*Supplied passage*

'''

Suggestions as to how these recommendations might be implemented can be found in Chapter 2.
The NAI’s commendable effort to train the next generation of astrobiologists faces many challenges. The continuation of funding beyond the 5-year lifetime of NAI teams is not guaranteed. Young researchers seeking to establish themselves outside the protective environment of NAI teams face particular challenges when trying to accomplish interdisciplinary research within the highly discipline-oriented organization of research universities. The pool of resources for training new researchers is limited. Nevertheless, with respect to the goal of training the next generation of astrobiology researchers, the committee finds that the NAI has:
Trained graduates who are now employed in academic and other positions;
Promoted the establishment of new programs and faculty positions in astrobiology at several universities; and
Not been sufficiently proactive in countering the negative effects on training and education programs caused by recent cuts to NASA’s Astrobiology budget.
The committee recommends that the NAI should work toward developing more consistent educational and training opportunities. In addition, the NAI should ensure more stable support of graduate students and postdoctoral researchers in astrobiology. Suggestions as to how this recommendation might be implemented can be found in Chapter 3.

'''

*Data excerpts*
'''

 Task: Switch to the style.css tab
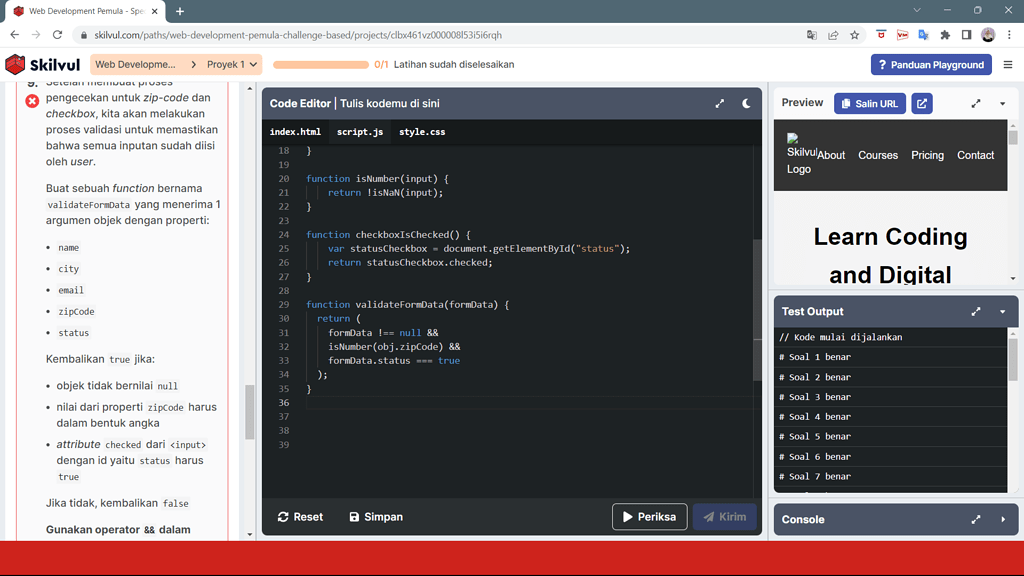point(422,132)
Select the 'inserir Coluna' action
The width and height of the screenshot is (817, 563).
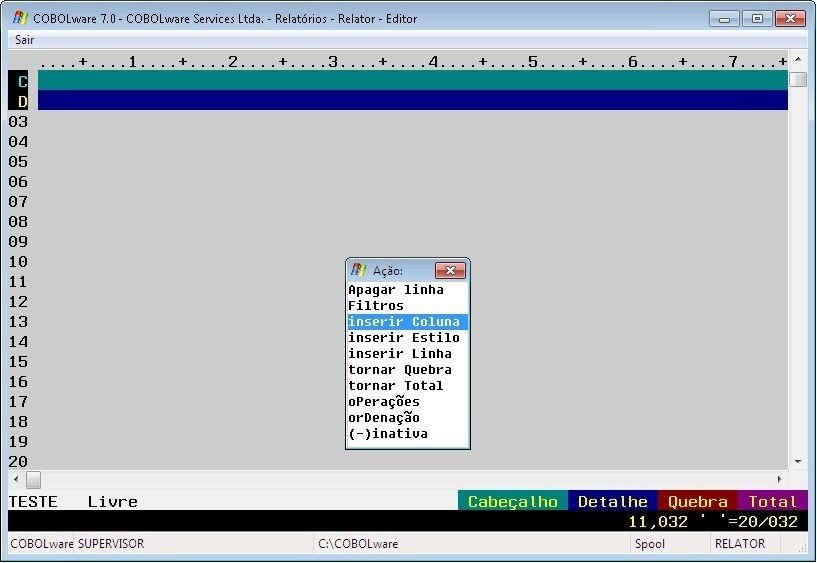coord(404,322)
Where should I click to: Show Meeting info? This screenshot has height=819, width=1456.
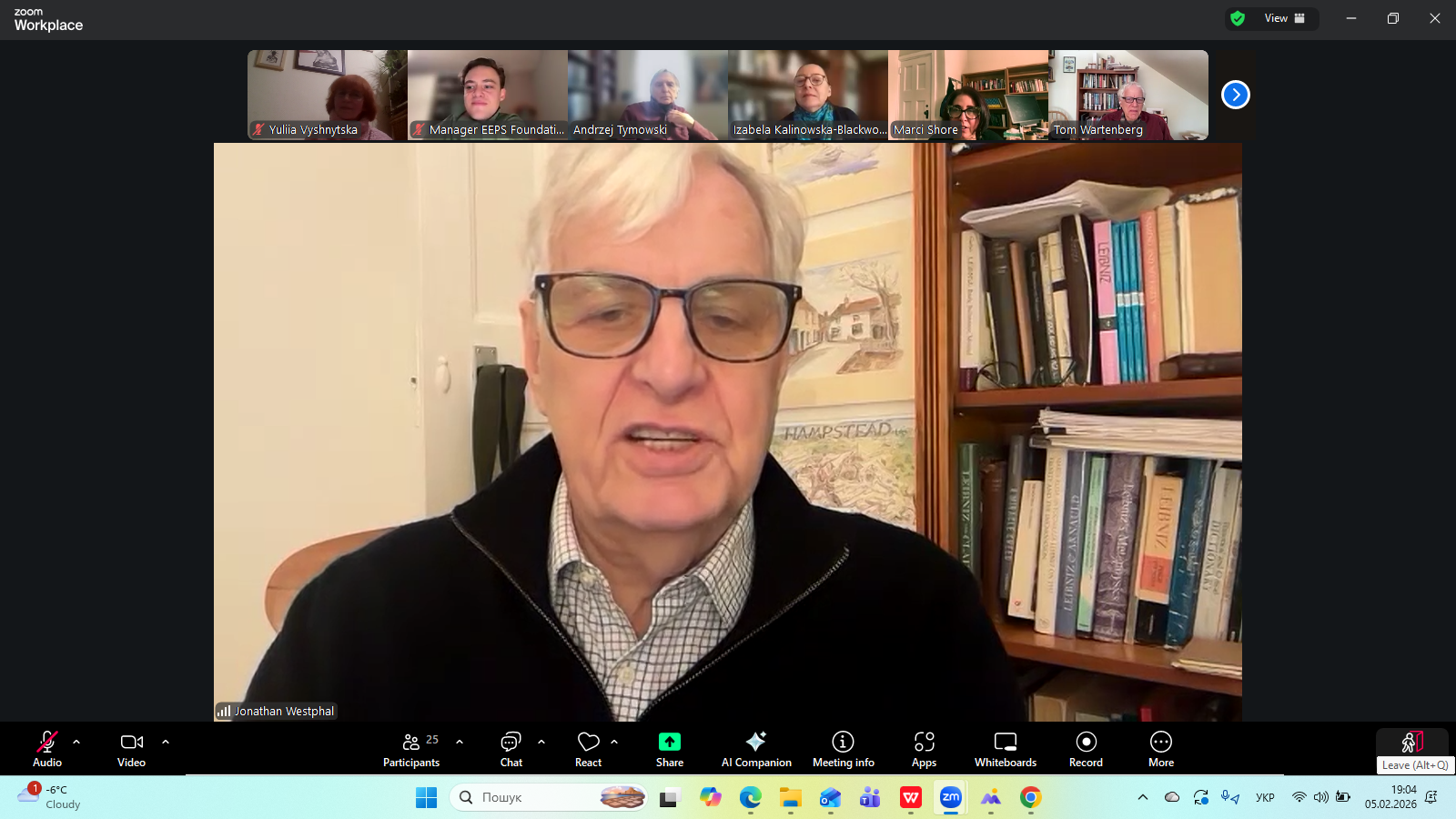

'''

*Required action 1*
Reproduce the astrobiology passage word for word, starting at "The committee recommends" and stopping after "in Chapter 3.".
*Required action 2*
Extend the astrobiology passage by writing what follows its final sentence.

*Answer space 1*
The committee recommends that the NAI should work toward developing more consistent educational and training opportunities. In addition, the NAI should ensure more stable support of graduate students and postdoctoral researchers in astrobiology. Suggestions as to how this recommendation might be implemented can be found in Chapter 3.

*Answer space 2*
Although the NAI has not played a significant role in the selection or execution of NASA missions, the field of astrobiology provides the intellectual and scientific foundation for much if not all of NASA’s current robotic solar system exploration missions and many of its astrophysical activities relating to the search for and characterization of extrasolar planets. The NAI’s influence has been indirect and has come through the actions of individual scientists affiliated with NAI teams. This is probably the most appropriate vehicle for the NAI’s involvement in NASA’s flight program. Thus, with respect to the goal of providing scientific and technical leadership on astrobiology investigations for current and future space missions, the committee finds that the NAI has:
Encouraged astrobiologists to provide needed recommendations and expertise to NASA for mission planning;
Promoted the participation of astrobiologists in the science teams for current and future missions;
Organized activities, such as focus groups, that have strongly influenced NASA missions; and
Identified astrobiology questions that underpin most of NASA’s current flight programs.
The committee believes that the NAI must remain clearly focused on supporting NASA’s spaceflight missions, and so its highest-priority recommendation is as follows: Because its most critical function is to ensure that its research activities clearly contribute to NASA’s current and future spaceflight activities, the NAI should be more proactive in identifying future astrobiology missions. In addition, the NAI should actively encourage a partnership between astrobiologists and their engineering counterparts to help define future NASA missions.
The committee also recommends that in selecting new nodes, the NAI should give more weight to the potential contribution of the proposed research to future NASA missions.
Suggestions as to how these recommendations might be implemented can be found in Chapter 4.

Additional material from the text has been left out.